## Data supplied:
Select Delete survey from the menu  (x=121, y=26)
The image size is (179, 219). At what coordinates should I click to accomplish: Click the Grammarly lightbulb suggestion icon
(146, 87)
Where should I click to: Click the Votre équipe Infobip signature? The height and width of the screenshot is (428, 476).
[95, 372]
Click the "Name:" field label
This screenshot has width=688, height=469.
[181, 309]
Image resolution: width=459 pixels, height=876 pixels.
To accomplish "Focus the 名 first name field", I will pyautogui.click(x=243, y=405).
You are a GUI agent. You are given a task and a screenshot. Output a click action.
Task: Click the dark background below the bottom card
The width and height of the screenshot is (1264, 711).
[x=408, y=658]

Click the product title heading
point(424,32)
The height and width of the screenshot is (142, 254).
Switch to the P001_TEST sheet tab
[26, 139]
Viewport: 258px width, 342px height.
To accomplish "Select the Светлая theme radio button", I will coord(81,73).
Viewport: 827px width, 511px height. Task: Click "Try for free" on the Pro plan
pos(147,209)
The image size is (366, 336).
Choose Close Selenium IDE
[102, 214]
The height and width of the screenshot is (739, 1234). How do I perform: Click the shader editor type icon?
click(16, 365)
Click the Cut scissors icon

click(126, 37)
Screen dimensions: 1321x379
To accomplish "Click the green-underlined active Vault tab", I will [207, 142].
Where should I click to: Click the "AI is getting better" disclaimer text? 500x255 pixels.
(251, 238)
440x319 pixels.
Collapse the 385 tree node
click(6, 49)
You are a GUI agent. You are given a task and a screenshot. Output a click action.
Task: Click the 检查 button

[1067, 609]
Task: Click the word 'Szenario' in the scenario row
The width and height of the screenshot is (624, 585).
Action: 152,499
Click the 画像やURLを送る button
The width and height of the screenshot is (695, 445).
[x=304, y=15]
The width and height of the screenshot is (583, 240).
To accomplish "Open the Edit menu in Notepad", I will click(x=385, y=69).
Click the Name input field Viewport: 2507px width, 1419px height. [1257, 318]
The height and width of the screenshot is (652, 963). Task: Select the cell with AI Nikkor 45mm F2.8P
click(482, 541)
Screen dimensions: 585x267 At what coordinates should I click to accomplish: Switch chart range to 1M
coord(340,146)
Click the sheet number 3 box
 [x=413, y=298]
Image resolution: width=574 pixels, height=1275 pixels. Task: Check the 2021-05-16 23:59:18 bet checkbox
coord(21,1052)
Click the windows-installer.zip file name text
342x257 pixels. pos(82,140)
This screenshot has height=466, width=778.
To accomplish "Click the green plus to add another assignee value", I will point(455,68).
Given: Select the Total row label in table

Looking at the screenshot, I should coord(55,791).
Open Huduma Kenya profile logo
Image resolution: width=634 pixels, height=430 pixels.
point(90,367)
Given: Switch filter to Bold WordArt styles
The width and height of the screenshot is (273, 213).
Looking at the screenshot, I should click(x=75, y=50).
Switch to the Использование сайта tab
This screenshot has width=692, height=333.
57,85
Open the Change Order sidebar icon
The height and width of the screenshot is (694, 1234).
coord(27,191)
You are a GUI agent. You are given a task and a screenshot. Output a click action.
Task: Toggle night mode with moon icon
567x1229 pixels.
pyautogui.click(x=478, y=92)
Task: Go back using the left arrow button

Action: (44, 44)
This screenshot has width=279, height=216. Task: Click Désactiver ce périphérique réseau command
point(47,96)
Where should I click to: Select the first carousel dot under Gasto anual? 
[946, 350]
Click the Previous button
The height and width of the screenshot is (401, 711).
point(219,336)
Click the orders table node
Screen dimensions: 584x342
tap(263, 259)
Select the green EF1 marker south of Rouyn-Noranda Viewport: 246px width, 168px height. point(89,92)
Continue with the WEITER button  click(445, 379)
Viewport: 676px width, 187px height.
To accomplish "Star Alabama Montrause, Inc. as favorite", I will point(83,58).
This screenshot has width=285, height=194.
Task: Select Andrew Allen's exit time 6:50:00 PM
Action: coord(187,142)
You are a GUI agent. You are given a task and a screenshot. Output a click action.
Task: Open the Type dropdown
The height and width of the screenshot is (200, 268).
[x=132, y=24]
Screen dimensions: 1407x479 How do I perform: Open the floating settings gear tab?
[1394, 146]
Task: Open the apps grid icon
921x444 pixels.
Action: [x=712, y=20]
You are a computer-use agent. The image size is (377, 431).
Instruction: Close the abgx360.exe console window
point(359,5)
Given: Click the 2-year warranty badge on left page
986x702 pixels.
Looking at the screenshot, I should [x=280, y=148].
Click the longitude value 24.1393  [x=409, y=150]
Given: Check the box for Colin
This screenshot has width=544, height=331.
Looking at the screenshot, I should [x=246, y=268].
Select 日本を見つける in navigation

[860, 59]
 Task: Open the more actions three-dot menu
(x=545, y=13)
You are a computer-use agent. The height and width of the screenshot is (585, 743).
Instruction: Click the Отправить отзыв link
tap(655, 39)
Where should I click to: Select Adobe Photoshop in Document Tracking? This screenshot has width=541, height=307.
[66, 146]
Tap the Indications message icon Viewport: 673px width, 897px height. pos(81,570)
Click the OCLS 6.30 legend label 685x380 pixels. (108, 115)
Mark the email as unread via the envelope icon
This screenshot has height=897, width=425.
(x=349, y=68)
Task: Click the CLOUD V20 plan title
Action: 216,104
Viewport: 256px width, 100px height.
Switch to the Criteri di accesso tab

## Problem statement:
Please write the listing out again, matching each line exactly.

## Exercise solution:
Select Delete survey from the menu  (x=121, y=26)
The image size is (179, 219). At what coordinates should I click to accomplish: Click the Grammarly lightbulb suggestion icon
(146, 87)
Where should I click to: Click the Votre équipe Infobip signature? The height and width of the screenshot is (428, 476).
[95, 372]
Click the "Name:" field label
This screenshot has width=688, height=469.
[181, 309]
Image resolution: width=459 pixels, height=876 pixels.
To accomplish "Focus the 名 first name field", I will pyautogui.click(x=243, y=405).
You are a GUI agent. You are given a task and a screenshot. Output a click action.
Task: Click the dark background below the bottom card
The width and height of the screenshot is (1264, 711).
[x=408, y=658]

Click the product title heading
point(424,32)
The height and width of the screenshot is (142, 254).
Switch to the P001_TEST sheet tab
[26, 139]
Viewport: 258px width, 342px height.
To accomplish "Select the Светлая theme radio button", I will coord(81,73).
Viewport: 827px width, 511px height. Task: Click "Try for free" on the Pro plan
pos(147,209)
The image size is (366, 336).
Choose Close Selenium IDE
[102, 214]
The height and width of the screenshot is (739, 1234). How do I perform: Click the shader editor type icon?
click(16, 365)
Click the Cut scissors icon

click(126, 37)
Screen dimensions: 1321x379
To accomplish "Click the green-underlined active Vault tab", I will [207, 142].
Where should I click to: Click the "AI is getting better" disclaimer text? 500x255 pixels.
(251, 238)
440x319 pixels.
Collapse the 385 tree node
click(6, 49)
You are a GUI agent. You are given a task and a screenshot. Output a click action.
Task: Click the 检查 button

[1067, 609]
Task: Click the word 'Szenario' in the scenario row
The width and height of the screenshot is (624, 585).
Action: 152,499
Click the 画像やURLを送る button
The width and height of the screenshot is (695, 445).
[x=304, y=15]
The width and height of the screenshot is (583, 240).
To accomplish "Open the Edit menu in Notepad", I will click(x=385, y=69).
Click the Name input field Viewport: 2507px width, 1419px height. [1257, 318]
The height and width of the screenshot is (652, 963). Task: Select the cell with AI Nikkor 45mm F2.8P
click(482, 541)
Screen dimensions: 585x267 At what coordinates should I click to accomplish: Switch chart range to 1M
coord(340,146)
Click the sheet number 3 box
 [x=413, y=298]
Image resolution: width=574 pixels, height=1275 pixels. Task: Check the 2021-05-16 23:59:18 bet checkbox
coord(21,1052)
Click the windows-installer.zip file name text
342x257 pixels. pos(82,140)
This screenshot has height=466, width=778.
To accomplish "Click the green plus to add another assignee value", I will point(455,68).
Given: Select the Total row label in table

Looking at the screenshot, I should coord(55,791).
Open Huduma Kenya profile logo
Image resolution: width=634 pixels, height=430 pixels.
point(90,367)
Given: Switch filter to Bold WordArt styles
The width and height of the screenshot is (273, 213).
Looking at the screenshot, I should click(x=75, y=50).
Switch to the Использование сайта tab
This screenshot has width=692, height=333.
57,85
Open the Change Order sidebar icon
The height and width of the screenshot is (694, 1234).
coord(27,191)
You are a GUI agent. You are given a task and a screenshot. Output a click action.
Task: Toggle night mode with moon icon
567x1229 pixels.
pyautogui.click(x=478, y=92)
Task: Go back using the left arrow button

Action: (44, 44)
This screenshot has width=279, height=216. Task: Click Désactiver ce périphérique réseau command
point(47,96)
Where should I click to: Select the first carousel dot under Gasto anual? 
[946, 350]
Click the Previous button
The height and width of the screenshot is (401, 711).
point(219,336)
Click the orders table node
Screen dimensions: 584x342
tap(263, 259)
Select the green EF1 marker south of Rouyn-Noranda Viewport: 246px width, 168px height. point(89,92)
Continue with the WEITER button  click(445, 379)
Viewport: 676px width, 187px height.
To accomplish "Star Alabama Montrause, Inc. as favorite", I will point(83,58).
This screenshot has width=285, height=194.
Task: Select Andrew Allen's exit time 6:50:00 PM
Action: coord(187,142)
You are a GUI agent. You are given a task and a screenshot. Output a click action.
Task: Open the Type dropdown
The height and width of the screenshot is (200, 268).
[x=132, y=24]
Screen dimensions: 1407x479 How do I perform: Open the floating settings gear tab?
[1394, 146]
Task: Open the apps grid icon
921x444 pixels.
Action: [x=712, y=20]
You are a computer-use agent. The image size is (377, 431).
Instruction: Close the abgx360.exe console window
point(359,5)
Given: Click the 2-year warranty badge on left page
986x702 pixels.
Looking at the screenshot, I should [x=280, y=148].
Click the longitude value 24.1393  [x=409, y=150]
Given: Check the box for Colin
This screenshot has width=544, height=331.
Looking at the screenshot, I should [x=246, y=268].
Select 日本を見つける in navigation

[860, 59]
 Task: Open the more actions three-dot menu
(x=545, y=13)
You are a computer-use agent. The height and width of the screenshot is (585, 743).
Instruction: Click the Отправить отзыв link
tap(655, 39)
Where should I click to: Select Adobe Photoshop in Document Tracking? This screenshot has width=541, height=307.
[66, 146]
Tap the Indications message icon Viewport: 673px width, 897px height. pos(81,570)
Click the OCLS 6.30 legend label 685x380 pixels. (108, 115)
Mark the email as unread via the envelope icon
This screenshot has height=897, width=425.
(x=349, y=68)
Task: Click the CLOUD V20 plan title
Action: 216,104
Viewport: 256px width, 100px height.
Switch to the Criteri di accesso tab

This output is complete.